- What the task requires
In the data, from the line with "How do I perform: Open the Comments" up to and including the line with "pos(113,554)", substitute "blue" for "yellow" and write out those lines again with nothing else altered.
▼
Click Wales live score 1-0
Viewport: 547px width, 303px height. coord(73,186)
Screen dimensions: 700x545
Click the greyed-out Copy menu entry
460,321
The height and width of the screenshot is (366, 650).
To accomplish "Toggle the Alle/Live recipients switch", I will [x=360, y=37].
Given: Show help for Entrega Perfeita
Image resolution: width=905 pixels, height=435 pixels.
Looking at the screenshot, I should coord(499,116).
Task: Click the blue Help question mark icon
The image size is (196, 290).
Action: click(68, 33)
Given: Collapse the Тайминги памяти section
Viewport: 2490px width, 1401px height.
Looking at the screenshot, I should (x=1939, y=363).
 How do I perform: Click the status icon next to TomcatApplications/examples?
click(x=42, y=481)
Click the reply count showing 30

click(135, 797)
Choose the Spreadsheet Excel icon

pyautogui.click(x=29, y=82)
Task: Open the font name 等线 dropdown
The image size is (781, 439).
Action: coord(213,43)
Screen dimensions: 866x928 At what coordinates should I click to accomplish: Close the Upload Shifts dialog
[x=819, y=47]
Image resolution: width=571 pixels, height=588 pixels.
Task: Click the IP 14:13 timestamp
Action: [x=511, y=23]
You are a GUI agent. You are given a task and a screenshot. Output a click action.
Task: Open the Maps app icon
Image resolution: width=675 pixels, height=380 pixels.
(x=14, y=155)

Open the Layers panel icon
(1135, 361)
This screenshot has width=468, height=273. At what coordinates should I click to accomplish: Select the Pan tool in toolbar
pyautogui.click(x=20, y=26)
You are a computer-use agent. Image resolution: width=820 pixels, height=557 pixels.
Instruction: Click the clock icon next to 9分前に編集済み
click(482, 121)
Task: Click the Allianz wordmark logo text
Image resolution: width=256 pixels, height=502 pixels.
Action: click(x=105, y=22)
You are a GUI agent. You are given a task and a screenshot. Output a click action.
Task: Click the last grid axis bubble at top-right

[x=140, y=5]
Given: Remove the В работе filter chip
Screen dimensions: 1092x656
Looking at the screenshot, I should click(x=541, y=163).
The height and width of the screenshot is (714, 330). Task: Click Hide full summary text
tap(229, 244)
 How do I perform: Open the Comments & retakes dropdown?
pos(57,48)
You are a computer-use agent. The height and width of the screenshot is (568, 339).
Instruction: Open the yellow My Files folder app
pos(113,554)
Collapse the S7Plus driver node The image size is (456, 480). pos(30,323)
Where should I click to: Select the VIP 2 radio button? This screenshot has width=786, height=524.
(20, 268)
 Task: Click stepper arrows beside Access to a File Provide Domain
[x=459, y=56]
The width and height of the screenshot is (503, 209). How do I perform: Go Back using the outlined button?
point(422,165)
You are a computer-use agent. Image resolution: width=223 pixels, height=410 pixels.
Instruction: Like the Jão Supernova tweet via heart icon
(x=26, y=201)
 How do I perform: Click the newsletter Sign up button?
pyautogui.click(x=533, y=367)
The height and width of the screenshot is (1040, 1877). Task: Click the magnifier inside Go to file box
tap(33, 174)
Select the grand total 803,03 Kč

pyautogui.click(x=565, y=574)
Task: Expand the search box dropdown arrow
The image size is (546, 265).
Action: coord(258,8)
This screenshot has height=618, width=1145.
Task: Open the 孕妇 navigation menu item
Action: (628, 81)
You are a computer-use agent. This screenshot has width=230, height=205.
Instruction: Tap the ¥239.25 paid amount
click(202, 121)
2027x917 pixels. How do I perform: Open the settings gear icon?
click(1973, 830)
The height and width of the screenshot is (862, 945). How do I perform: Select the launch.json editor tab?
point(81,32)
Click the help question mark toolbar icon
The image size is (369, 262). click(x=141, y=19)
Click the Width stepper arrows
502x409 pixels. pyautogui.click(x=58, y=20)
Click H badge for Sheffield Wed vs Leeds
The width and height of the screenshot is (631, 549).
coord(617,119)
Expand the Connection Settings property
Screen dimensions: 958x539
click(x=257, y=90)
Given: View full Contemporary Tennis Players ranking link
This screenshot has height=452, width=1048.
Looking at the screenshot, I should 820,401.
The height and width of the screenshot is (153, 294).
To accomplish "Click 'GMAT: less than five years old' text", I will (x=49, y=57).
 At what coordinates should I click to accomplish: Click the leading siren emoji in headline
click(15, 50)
▲
- Problem solution
 How do I perform: Open the Comments & retakes dropdown?
pos(57,48)
You are a computer-use agent. The height and width of the screenshot is (568, 339).
Instruction: Open the blue My Files folder app
pos(113,554)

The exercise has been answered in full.